The next time you have your blood pressure taken, look at the equipment. Odds are it will say Made in Mexico by Welch Allyn — in Tijuana. There is Plantronics (now Poly), where the headsets used by the astronauts are made. More flat-screen televisions are made in Tijuana than anywhere else in the world.

Warehouses in Tijuana
Tijuana’s maquiladoras have made the city prosperous. (Eire Capital)

During the last decades, Tijuana aerospace employment has almost doubled its size, reaching a talent pool of over 11,690 highly skilled employees. Mexico now graduates more engineers than the United States, a country more than twice its size.  Many are from Tijuana universities such as UABC, CETYS and TecNM. Local universities and technical schools have developed advanced and specialized engineering programs to sustain the growth of the sector. 
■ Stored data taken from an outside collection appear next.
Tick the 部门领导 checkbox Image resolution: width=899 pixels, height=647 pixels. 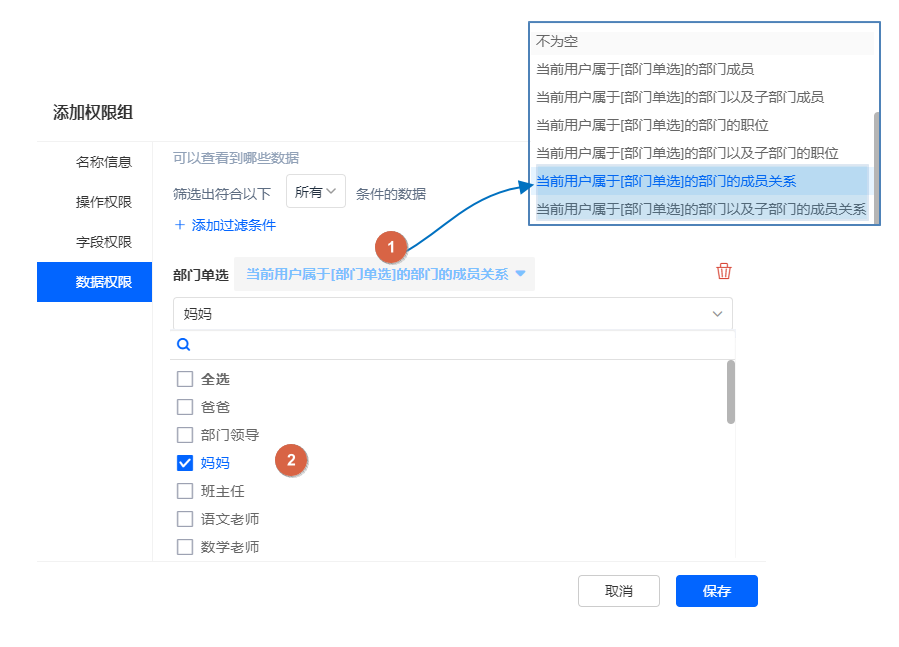coord(184,435)
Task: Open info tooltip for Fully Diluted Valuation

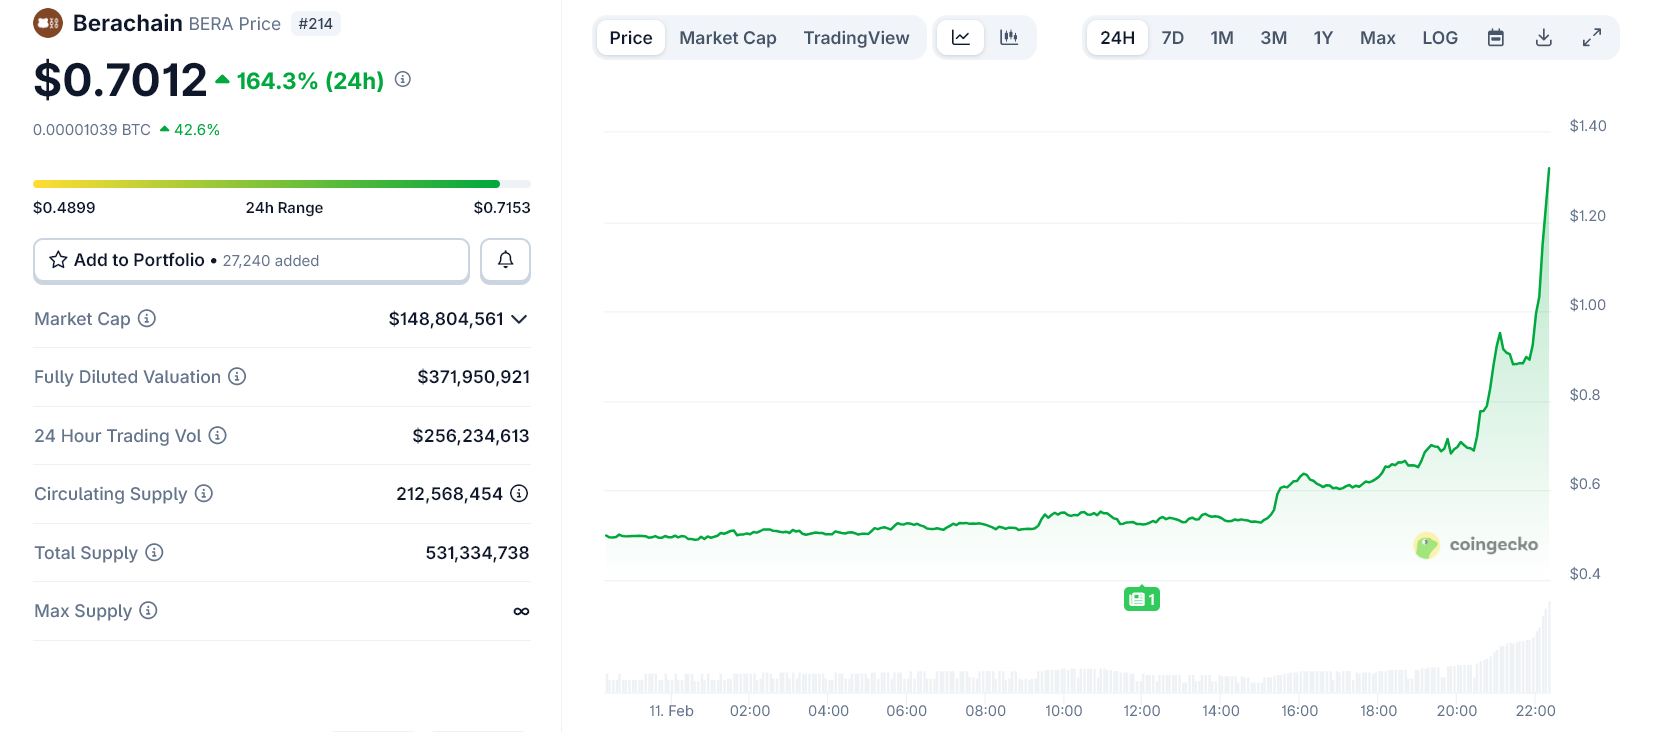Action: (x=237, y=376)
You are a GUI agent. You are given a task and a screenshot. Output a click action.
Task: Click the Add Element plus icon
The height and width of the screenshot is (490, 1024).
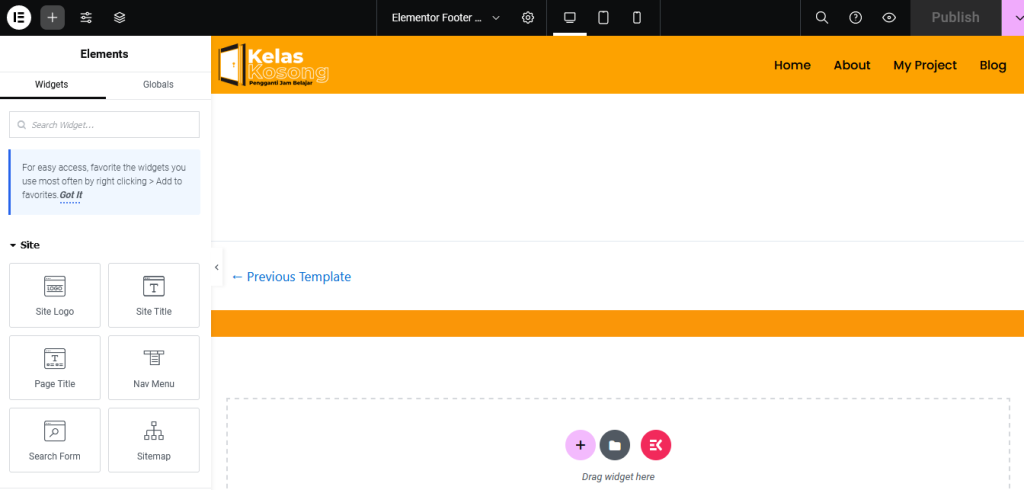tap(53, 17)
More than 37 Tier 1 companies and industry suppliers now operate in the city. This cluster represents the largest concentration of firms and employment of the aerospace and defense industry in Mexico.

The city offers a manufacturing ecosystem with a unique combination of competitive factors such as 30 years of manufacturing experience, world-class quality, competitive labor costs, and a local supply chain. Tijuana today has more than 50 state-of-the-art industrial parks.
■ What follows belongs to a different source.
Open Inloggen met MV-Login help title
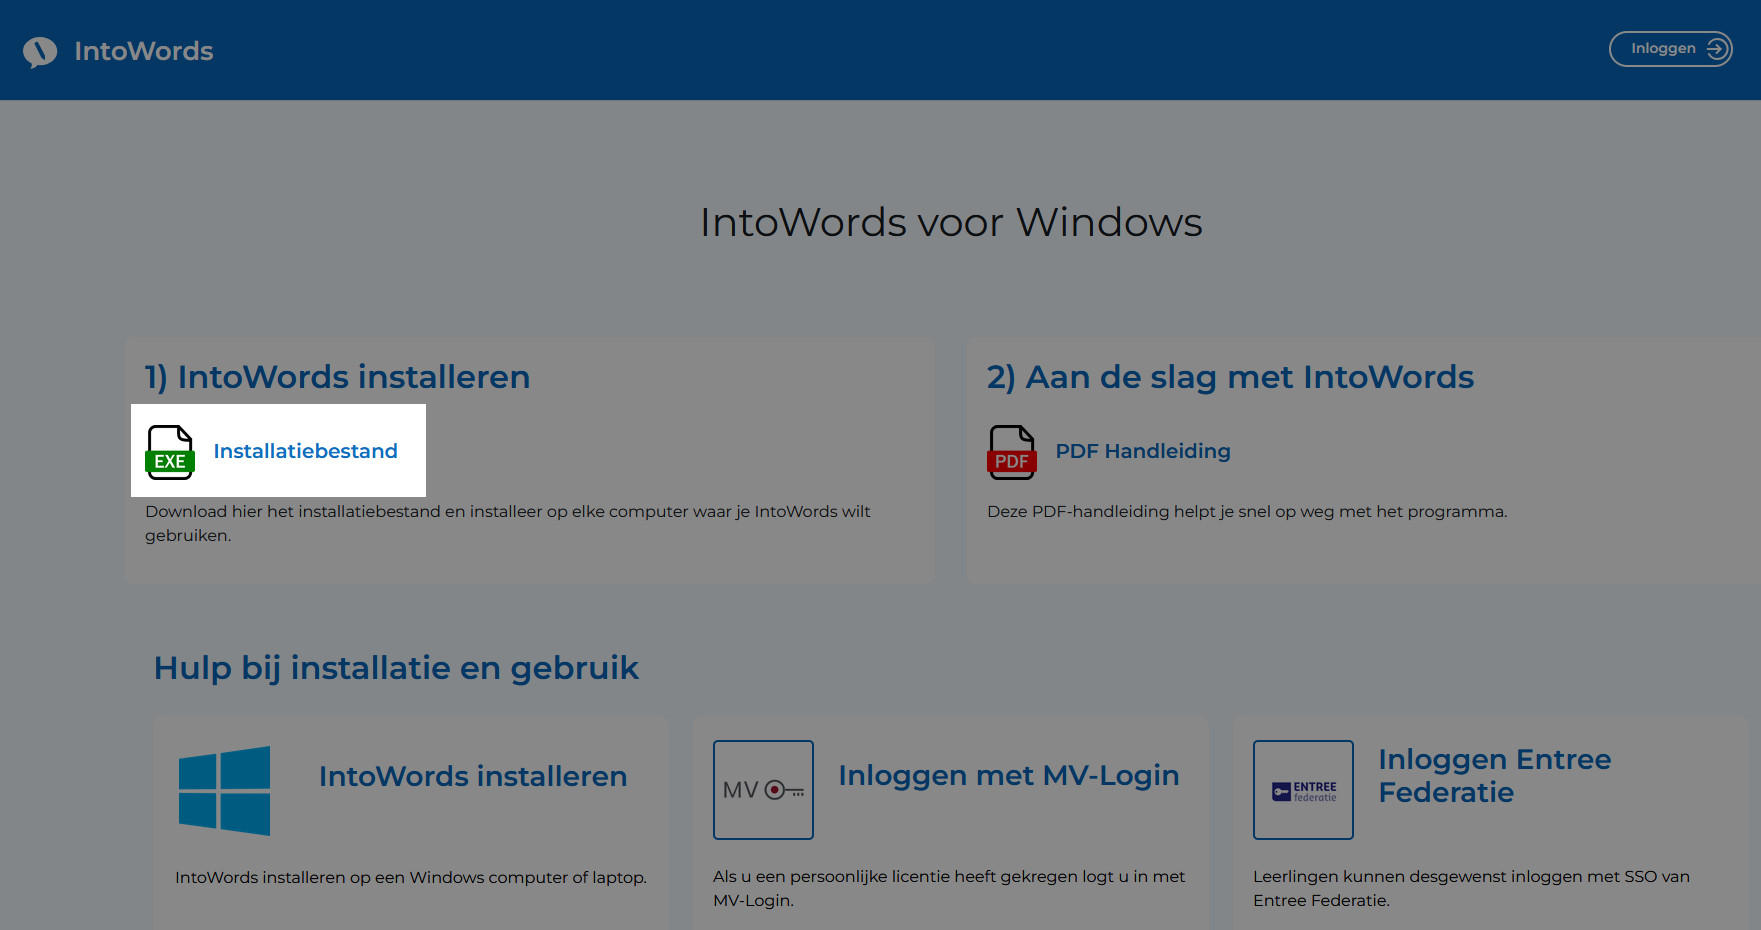 point(1009,775)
Thriving drugstores sell medicines from the same international companies as in the United States, but at much lower prices. Many pharmaceuticals that require a prescription in the U.S. can be purchased over the counter in Tijuana, making this one of the reasons U.S. tourists come to the city.

Then there is real estate. Along the beautiful coastline of Tijuana and neighboring Rosarito Beach, foreigners can buy apartments and houses at one-third the price just north in San Diego County. In Tijuana’s center, more than a dozen high-rise condominium developments have become popular with American buyers, some of whom join the 70,000 daily commuters who cross north over the border to work.  

They choose to live in Tijuana for three main reasons: lower cost of living, a different, dynamic culture and family connections. 

The United States Navy recognizes Tijuana as the preferred residence for many of its civilian workers who use the U.S.’s Global Entry/SENTRI system to easily cross the border to their jobs on a daily basis, avoiding San Diego’s high housing costs.

These commuters are part of the more than 120,000 Americans living on the Baja California peninsula. Their needs are served by one of the largest US Consulates in the world, based, of course, in Tijuana.

Tijuana, which once thrived by offering Americans the opportunity to be bad, now prospers as one of Mexico’s industrial powerhouses.